>> begin SUPPLIED MATERIAL

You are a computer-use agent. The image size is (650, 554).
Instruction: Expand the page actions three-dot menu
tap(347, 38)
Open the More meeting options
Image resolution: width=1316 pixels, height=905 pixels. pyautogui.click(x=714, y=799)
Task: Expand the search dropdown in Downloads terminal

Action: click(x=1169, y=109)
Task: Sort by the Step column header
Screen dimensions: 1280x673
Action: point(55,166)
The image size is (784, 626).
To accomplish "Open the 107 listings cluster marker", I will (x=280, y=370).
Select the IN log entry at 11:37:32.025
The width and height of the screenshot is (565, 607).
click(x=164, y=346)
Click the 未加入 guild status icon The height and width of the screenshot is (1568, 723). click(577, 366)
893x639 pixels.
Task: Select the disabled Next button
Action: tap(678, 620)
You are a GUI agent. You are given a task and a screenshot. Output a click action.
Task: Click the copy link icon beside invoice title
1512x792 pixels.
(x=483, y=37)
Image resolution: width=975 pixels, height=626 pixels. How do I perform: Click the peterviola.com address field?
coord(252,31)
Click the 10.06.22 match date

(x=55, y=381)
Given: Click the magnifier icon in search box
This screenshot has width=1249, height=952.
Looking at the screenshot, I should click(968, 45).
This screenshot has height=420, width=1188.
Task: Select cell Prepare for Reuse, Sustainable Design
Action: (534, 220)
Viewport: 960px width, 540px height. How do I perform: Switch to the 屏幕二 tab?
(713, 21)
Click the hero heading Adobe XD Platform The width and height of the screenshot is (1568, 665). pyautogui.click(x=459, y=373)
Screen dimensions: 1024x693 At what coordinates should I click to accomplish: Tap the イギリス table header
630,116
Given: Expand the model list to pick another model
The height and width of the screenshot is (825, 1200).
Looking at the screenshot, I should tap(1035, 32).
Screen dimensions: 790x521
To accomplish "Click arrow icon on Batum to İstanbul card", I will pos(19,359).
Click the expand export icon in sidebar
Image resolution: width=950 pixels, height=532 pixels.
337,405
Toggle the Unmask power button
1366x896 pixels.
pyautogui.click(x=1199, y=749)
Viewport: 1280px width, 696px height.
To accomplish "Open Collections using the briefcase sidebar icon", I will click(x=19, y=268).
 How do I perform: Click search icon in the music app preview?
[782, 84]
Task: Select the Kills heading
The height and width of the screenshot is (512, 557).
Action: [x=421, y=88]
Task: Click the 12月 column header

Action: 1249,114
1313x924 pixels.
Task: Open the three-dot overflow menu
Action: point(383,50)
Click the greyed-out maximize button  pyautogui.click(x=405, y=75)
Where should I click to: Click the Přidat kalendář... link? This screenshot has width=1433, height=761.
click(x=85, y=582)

>> end SUPPLIED MATERIAL

* [EXERCISE REQUIREMENTS]: Pick out and copy each line in the rows above that contains the string "search". The match is case-sensitive.

* [WRITTEN ANSWER]:
Task: Expand the search dropdown in Downloads terminal
Given: Click the magnifier icon in search box
 How do I perform: Click search icon in the music app preview?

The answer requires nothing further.